WHY does it operate like that? Simply because there are no opening hours? It's 24/7?
All currencies trade 24/7 (if they are traded).

The volatility has quite a few causes, among them:

- Other currencies are used for all sorts of things that don't involve trading them–i.e. when have you last thought about exchanging those USD in your pocket for Euro? That creates stability. Compare to bitcoin, where almost everyone owning any keeps an eye on the market and is principally willing to buy or sell when they think they see an opportunity.

- Markets for real currencies operate under government supervision and regulation, and the facts that influence their value, such as employment numbers or GDP growth, are public, and reliable. For bitcoin, some rumour from China can move the market because nobody knows which information to trust.

In another thread I was commenting about the volatility of the currency and how it could be a vanity metric how we give value to it based on its USD conversion rate.

I think this issue will be solved when there are more places accepting BTC. Then you wouldn't need to keep an eye for when to buy/sell it. You would be able to spend it.

I read on /r/btc/ someone saying that "currently, BitCoin are like Magic The Gathering cards". And it really does!

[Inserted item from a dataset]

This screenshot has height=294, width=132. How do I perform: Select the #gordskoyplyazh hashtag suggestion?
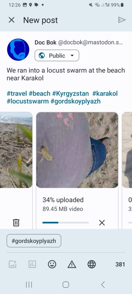pyautogui.click(x=34, y=241)
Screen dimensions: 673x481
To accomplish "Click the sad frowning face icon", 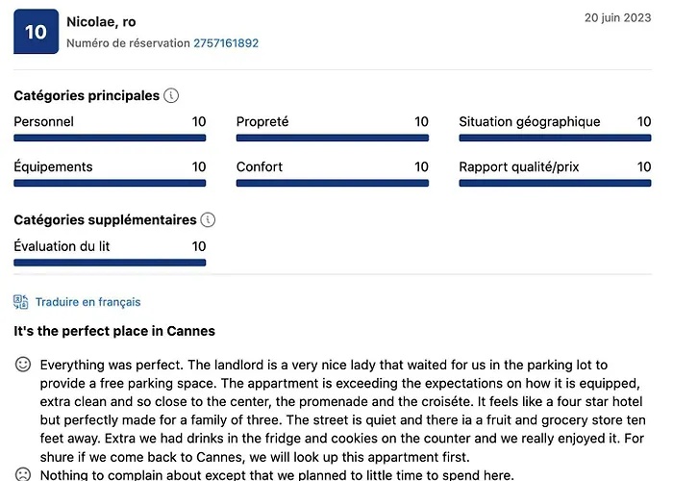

For a worldwide market Bitcoin is tiny. It doesn't take that much real money to significantly shift its value. Regular currencies are padded by the fact that trillions of it are spread across the globe in billions of accounts. With Bitcoin you can have one guy making a measly $50m buy and the market will go crazy. Same with a sell. And then there's all of the pileon effects when the market starts to move fast and people panic.

The smaller a market is the less buffer it has against volatility.

Your argument fits, I noticed that the bigger BTC got, the smaller the volatility.
I can only think of a few the past 4 years. Granted, 2 were in the past 8 months
A 5-10% drop in a single day on the SPX would probably cause a panic. This happens on a regular basis with BTC.
I don't think it's correct to compare index to what basically is a stock.
A stock share is partial ownership of a for-profit venture for gain. Bitcoin is more akin to a precious metal or commodity, except that btc doesn't have any utility value like gold, silver or copper do.

Stocks pay dividends and entitle the owner to certain rights. Btc gives you some crypto that others trust.

Not very similar.

Arguably precious metals don't have much more utility value either.
Gold, platinum, silver and copper all have use in electronics manufacturing and jewelry. Platinum is used in catalytic converters for exhaust treatment. They are very useful.

Btc is actually a detriment to the environment without any real utility. The evidence of work algorithms burn fossil fuels and add CO2 and other pollution into the atmosphere, and at the end of the day, all you have is a bunch of useless 1s and 0s that we attribute with value that are incapable of doing anything other than represent a finite portion of a really complex math problem that we attribute value to.

The thing I love about bitcoin is that a $500 swing in a single day (or hour) is completely normal and par for the course. Sort of amusing in how ridiculous it is.
i don't think its crashed at all in the last 8 months. we've seen some shakeups, sure. But I can think of two crashes in the entire history of bitcoin.

June 2011. from 30 down to under $1, and Feb 2014 when MtGox finally imploded.

These last few have been sell offs and market manipulation which only lasted a few days.